- [A block of data]

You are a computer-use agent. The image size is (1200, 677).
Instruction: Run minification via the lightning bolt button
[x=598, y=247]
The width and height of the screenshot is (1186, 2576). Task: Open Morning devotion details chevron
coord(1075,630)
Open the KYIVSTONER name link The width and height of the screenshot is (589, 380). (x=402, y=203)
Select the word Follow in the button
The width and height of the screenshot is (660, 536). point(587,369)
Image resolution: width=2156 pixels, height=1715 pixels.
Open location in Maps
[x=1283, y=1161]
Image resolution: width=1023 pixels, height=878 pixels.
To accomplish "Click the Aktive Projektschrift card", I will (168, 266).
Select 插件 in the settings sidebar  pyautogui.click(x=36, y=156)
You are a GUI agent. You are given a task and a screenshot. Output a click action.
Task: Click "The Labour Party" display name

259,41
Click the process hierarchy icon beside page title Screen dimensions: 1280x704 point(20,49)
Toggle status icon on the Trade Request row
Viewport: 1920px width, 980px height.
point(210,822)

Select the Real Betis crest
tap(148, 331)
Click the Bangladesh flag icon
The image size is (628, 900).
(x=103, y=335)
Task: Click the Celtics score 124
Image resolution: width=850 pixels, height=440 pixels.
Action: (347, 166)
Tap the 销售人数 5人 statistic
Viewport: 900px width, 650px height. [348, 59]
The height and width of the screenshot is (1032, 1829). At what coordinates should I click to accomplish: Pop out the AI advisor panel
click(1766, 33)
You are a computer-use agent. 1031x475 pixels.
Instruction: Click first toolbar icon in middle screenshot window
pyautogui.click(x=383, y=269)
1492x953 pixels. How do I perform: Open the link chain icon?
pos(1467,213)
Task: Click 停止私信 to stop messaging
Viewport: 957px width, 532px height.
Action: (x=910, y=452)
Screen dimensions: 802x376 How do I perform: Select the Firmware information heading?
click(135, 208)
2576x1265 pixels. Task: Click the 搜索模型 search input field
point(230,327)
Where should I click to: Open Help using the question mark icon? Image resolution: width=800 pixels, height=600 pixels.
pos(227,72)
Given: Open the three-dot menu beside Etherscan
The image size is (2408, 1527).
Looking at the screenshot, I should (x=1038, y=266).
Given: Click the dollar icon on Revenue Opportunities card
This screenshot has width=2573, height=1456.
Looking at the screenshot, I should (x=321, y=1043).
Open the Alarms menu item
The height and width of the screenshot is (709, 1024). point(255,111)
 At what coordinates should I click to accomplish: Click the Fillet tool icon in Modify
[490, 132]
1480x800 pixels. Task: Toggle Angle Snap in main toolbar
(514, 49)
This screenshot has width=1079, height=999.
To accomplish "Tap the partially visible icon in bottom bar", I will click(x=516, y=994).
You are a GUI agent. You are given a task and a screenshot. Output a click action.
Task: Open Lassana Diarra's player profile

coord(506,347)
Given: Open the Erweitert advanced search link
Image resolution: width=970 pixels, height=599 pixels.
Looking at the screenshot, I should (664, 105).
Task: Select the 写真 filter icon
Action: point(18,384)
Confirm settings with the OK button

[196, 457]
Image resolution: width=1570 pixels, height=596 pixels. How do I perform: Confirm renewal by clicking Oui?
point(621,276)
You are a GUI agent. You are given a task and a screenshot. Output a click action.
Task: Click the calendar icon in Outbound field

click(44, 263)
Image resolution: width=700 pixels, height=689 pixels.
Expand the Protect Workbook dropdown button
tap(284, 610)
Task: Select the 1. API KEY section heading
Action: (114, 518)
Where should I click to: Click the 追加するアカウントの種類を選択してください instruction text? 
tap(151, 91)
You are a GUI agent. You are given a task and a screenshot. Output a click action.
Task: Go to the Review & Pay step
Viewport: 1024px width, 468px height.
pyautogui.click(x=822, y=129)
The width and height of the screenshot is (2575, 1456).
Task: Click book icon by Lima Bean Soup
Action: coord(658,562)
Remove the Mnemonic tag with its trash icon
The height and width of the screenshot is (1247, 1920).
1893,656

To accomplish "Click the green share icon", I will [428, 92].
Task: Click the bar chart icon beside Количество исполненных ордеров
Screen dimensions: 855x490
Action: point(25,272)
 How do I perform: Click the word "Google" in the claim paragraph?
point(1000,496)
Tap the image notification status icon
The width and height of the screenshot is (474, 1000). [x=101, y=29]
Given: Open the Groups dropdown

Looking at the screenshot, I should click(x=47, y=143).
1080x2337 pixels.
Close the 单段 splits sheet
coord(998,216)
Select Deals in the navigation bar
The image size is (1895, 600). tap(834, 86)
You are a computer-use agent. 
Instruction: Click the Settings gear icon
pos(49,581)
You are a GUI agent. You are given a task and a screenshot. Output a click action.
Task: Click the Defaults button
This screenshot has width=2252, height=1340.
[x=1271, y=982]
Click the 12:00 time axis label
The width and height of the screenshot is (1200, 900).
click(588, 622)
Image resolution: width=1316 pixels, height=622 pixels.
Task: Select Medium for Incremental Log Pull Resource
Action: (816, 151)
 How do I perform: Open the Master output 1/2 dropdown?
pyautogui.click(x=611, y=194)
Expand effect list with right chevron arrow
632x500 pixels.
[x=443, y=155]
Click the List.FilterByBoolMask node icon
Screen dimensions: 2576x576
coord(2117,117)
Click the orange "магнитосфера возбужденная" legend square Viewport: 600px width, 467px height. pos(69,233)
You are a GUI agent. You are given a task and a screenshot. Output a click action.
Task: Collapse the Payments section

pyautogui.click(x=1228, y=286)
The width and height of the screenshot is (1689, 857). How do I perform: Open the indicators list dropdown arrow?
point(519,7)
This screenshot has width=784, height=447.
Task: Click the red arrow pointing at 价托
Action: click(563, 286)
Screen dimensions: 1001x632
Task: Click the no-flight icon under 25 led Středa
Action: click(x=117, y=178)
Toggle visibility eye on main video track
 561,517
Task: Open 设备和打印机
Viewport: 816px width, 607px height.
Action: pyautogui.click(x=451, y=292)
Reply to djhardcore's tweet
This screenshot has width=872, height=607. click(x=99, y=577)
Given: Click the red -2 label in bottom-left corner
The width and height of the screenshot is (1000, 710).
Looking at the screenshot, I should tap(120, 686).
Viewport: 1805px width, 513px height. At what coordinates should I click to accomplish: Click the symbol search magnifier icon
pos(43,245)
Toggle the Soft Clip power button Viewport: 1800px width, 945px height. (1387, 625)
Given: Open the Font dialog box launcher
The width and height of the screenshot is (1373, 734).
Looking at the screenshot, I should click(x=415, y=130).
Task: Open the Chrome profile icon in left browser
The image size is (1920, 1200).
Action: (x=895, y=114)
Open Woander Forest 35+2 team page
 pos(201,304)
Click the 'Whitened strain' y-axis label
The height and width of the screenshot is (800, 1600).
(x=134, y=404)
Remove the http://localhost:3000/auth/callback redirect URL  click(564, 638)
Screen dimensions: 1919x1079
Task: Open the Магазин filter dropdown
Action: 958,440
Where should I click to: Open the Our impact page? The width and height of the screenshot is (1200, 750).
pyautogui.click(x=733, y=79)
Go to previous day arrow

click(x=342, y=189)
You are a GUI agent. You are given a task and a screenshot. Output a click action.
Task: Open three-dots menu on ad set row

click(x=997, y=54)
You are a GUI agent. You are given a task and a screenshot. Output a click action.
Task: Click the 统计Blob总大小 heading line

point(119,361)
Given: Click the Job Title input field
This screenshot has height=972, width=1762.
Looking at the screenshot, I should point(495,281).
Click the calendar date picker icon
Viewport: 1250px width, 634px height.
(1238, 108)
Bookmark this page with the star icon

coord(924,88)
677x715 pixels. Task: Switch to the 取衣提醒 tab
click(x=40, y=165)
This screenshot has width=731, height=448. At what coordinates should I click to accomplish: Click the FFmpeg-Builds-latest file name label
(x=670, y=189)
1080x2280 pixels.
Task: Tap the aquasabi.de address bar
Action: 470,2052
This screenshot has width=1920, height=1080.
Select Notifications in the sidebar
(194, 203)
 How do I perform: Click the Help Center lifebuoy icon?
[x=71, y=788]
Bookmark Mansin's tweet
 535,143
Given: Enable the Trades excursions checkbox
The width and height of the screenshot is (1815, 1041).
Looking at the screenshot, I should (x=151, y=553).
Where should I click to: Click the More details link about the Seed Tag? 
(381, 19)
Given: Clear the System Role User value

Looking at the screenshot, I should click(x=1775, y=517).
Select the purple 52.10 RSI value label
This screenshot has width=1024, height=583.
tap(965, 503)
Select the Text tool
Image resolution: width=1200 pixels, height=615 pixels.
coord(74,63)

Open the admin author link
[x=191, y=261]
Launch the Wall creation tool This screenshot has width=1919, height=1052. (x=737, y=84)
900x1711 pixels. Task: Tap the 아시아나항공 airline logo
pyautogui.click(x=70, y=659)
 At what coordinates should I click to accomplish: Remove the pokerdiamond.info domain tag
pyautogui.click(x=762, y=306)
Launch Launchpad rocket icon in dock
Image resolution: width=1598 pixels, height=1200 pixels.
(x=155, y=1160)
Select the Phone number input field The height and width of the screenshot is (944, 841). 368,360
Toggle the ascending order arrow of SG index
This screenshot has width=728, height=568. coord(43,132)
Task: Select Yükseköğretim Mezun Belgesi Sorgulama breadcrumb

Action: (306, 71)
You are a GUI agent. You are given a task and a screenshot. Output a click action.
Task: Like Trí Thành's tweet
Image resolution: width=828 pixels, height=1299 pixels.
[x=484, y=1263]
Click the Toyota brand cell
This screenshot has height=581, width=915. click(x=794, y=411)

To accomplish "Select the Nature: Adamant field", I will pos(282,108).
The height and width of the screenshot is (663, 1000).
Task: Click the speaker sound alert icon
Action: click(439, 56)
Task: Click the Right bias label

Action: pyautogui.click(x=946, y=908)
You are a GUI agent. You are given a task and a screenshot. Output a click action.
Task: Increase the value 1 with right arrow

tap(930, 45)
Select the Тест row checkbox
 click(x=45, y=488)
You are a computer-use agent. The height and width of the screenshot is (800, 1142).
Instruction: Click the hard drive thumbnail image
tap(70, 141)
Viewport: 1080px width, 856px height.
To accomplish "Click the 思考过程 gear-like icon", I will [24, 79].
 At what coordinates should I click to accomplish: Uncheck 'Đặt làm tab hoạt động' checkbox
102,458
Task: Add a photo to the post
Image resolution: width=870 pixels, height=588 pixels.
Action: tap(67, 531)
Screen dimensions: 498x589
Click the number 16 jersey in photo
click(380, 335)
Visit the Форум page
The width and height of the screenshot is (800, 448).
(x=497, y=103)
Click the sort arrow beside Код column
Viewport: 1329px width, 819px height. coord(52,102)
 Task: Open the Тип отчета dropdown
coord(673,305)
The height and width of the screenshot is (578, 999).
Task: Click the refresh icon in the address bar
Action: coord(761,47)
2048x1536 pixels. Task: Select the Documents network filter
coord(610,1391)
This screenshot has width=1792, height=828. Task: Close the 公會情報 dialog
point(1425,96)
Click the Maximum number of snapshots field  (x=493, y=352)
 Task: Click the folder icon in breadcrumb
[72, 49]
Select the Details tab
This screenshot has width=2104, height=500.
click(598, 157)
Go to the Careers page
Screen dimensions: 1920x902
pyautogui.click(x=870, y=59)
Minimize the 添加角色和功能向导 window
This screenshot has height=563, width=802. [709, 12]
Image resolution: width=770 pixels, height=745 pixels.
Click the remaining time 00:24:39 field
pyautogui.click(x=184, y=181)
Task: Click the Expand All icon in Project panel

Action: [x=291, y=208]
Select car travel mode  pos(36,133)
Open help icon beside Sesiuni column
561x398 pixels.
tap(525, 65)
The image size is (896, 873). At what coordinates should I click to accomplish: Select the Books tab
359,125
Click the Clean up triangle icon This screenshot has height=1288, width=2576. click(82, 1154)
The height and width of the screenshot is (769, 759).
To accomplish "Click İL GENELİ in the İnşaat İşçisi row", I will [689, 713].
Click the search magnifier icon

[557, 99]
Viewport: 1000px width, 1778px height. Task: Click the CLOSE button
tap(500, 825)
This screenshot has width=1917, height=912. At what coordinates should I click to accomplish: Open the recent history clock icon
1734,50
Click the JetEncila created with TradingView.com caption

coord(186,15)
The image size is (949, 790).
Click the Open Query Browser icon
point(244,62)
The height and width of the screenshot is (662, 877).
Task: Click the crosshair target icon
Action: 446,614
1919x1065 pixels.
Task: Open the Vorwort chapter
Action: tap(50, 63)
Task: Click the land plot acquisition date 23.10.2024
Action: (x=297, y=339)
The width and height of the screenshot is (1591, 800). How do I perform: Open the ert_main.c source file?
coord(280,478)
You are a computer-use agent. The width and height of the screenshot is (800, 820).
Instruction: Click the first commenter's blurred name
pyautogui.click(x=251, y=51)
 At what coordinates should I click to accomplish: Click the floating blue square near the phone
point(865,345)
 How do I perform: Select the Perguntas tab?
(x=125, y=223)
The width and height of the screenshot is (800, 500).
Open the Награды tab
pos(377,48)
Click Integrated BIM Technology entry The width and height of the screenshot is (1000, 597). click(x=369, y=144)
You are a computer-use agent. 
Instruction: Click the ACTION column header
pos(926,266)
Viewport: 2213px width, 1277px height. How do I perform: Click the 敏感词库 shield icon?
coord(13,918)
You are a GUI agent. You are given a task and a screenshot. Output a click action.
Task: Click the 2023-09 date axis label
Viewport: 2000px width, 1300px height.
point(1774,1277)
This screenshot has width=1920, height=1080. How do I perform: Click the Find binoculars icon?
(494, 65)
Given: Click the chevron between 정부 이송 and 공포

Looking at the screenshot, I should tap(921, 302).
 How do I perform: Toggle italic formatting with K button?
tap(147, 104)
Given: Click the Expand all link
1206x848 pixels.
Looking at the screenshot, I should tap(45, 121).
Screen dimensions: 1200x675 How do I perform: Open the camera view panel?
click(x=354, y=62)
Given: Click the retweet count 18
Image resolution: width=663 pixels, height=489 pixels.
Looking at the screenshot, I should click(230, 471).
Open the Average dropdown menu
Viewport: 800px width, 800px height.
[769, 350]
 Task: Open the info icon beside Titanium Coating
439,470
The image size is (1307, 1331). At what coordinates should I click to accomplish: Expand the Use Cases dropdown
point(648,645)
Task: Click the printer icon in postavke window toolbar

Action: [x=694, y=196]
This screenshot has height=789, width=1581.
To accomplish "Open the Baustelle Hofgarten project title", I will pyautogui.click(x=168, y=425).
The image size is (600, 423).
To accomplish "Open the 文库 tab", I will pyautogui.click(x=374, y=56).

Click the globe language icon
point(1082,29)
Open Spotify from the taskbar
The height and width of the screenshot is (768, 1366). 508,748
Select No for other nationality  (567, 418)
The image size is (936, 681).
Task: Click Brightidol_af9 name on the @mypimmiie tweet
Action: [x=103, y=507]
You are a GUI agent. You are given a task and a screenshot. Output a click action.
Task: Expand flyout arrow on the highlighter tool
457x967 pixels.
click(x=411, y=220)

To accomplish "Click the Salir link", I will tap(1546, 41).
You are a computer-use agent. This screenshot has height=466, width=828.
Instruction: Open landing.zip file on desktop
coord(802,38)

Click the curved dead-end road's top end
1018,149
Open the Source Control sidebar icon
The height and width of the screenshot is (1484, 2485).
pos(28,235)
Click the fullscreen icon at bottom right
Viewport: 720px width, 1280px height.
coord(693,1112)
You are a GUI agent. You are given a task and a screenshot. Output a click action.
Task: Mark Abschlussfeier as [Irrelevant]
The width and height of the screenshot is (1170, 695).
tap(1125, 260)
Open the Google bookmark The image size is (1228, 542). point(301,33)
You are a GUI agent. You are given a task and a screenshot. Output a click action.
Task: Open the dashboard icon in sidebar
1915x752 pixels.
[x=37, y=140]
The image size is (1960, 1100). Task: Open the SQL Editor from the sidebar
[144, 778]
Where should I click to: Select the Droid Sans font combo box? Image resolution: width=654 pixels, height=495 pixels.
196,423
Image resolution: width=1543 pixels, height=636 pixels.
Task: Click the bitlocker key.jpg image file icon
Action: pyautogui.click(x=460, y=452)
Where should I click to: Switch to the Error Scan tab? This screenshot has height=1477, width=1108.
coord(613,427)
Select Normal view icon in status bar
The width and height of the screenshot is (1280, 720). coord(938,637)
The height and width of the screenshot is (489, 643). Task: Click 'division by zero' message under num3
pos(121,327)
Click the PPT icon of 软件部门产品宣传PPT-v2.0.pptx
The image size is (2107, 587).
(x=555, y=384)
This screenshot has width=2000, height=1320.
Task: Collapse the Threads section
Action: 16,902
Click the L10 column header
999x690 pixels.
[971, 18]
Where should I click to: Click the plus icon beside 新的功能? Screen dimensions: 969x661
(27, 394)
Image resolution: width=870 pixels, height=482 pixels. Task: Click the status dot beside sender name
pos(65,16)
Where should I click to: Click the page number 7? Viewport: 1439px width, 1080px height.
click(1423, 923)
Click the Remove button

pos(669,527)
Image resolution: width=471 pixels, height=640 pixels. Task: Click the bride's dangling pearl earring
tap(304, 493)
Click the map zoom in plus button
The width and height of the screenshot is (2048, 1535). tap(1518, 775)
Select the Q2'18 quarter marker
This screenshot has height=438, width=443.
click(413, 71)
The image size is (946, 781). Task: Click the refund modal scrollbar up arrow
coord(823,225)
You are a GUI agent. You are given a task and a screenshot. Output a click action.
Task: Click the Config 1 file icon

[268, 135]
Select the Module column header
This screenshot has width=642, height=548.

- [WHAT THE EXERCISE ASKS]
Show each line of the material above that contains the string "from". Case counts.

- [EXERCISE OUTPUT]
Open Spotify from the taskbar
The image size is (1960, 1100). Task: Open the SQL Editor from the sidebar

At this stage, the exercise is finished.